Mycoplasma genitalium chromosome shown with predicted open reading frames (genes). For each ORF, a homology search (tblastx) was done in the UniProtKB protein database. For the best 50 hits, GO terms were retrieved. If two genes have homologs with the same GO term, they are connected with a line. Genes are shown as thick lines on the circle (chromosome), inwards and outwards for sense and anti-sense strand respectively.

Really doesn't show anything useful, but looks beautiful (to me). GO (gene ontology) is a controlled vocabulary that is used to annotate genes with terms describing function, localization, regulation etc. So, if two genes share GO terms, they have something in common. So at least you could say it shows that no gene stands alone. There is potential, though. An interactive version of that graph could filter by GO term categories (showing, for example, only amino acid biosynthesis genes) or let the user select single genes and track their relationships. More information could be packed into the graph by relating line thickness to e-Values of homolog scores or other statistical measures.

The data was generated during the preparation of a systems biology course, were students have to do a simplified metabolic reconstruction from the M. genitalium genome sequence. I managed to put a little visualization in there by letting them produce hierarchical graphs of Gene-Protein-Reaction relationships and metabolic network layouts.

Using R and Perl for data analysis, Processing for visualization.

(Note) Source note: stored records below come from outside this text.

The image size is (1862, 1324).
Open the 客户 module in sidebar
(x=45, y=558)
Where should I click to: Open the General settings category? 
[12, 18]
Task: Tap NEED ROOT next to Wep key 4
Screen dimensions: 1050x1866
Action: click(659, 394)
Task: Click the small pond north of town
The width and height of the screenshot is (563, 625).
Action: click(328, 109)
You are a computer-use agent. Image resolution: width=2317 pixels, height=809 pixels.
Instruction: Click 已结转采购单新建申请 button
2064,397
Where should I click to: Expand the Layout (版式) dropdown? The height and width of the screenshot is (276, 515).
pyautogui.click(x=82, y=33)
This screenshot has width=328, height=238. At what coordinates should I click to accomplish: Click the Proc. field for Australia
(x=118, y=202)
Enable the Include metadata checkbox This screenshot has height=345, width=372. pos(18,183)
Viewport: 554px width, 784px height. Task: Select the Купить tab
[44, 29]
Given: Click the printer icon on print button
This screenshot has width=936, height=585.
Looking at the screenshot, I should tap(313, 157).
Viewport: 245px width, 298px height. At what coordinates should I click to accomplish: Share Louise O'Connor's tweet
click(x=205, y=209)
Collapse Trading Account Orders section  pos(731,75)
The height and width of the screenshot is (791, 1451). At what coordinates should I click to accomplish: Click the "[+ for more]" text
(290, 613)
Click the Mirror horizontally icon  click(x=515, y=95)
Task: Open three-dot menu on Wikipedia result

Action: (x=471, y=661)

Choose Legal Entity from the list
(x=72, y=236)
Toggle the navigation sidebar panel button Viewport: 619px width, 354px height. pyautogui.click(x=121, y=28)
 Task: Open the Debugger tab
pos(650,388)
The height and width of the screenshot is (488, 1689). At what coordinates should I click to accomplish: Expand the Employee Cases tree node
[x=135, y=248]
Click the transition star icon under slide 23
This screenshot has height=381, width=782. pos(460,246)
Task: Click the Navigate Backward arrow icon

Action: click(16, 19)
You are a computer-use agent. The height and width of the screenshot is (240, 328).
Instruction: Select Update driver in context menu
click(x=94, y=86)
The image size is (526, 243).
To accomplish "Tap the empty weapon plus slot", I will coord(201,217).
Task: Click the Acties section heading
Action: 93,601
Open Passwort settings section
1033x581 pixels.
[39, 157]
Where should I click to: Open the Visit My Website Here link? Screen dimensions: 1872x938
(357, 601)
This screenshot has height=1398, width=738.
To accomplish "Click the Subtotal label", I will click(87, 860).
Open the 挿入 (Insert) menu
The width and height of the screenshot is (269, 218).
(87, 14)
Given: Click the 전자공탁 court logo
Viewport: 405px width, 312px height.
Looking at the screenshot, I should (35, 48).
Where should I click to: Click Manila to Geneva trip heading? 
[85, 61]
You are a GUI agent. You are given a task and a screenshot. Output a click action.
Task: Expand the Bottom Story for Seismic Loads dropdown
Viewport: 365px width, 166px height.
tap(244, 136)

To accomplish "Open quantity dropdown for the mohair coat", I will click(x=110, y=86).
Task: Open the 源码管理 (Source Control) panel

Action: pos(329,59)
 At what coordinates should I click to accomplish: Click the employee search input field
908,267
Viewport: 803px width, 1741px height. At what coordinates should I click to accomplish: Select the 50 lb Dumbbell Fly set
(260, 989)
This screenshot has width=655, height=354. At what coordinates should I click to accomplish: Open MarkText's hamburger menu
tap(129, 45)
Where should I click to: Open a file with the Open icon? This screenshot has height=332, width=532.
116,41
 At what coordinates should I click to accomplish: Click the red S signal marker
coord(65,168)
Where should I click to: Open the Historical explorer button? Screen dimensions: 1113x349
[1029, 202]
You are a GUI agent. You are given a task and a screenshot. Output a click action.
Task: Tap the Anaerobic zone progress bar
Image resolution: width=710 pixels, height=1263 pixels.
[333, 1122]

The KEGG Module database (http://www.genome.jp/kegg/module.html) consists of functional subunits of metabolic pathways. They might be shared and reused in different pathways and describe a particular metabolic activity or pattern. This graph relates pathways (nodes arranged on the innermost circle) to modules (middle circle) to enzymes (outer circle), which form a hierarchy: An enzyme can take part in different modules, which might be part of different pathways. Lines between the circles represent this relationship. The lines are drawn outwards, go clockwise around the circle and then outwards to the connected node. Radius lengths based on the positions of the connected nodes produce the spiral shape. The bars for each node show the out- (blue) and in-degree (orange), i.e. the number of modules this pathway is made out of, the number of enzymes making up that module and the number of modules an enzyme takes part in.

Again, not very useful, but strangely beautiful. This is more of a concept study for the visualization of hierarchical graphs where there is a lot of branching at the lower levels. Circular visualization has the natural advantage that the outer circles provide more and more space for nodes. Edge crossing minimization will help to untangle the connecting lines and produce clearer graphs. Of course, an interactive versions can be very useful by providing means to rotate circles, highlight nodes and their connections and switch between different bar chart data sources.

Using Perl for data analysis, Processing for visualization

Classic heatmap visualization of the enzyme reaction mechanism clustering project I am working on (see Science things#Enzyme clustering for details). This visualizes a distance matrix of all the tested enzymes. So, on the x axis, each column is an enzyme, and on the y axis each row. Each line corresponds to a comparison of the enzyme in that line with all the other enzymes. The diagonal of this square compares the enzyme with itself. The more similar two enzymes are, the darker the dot.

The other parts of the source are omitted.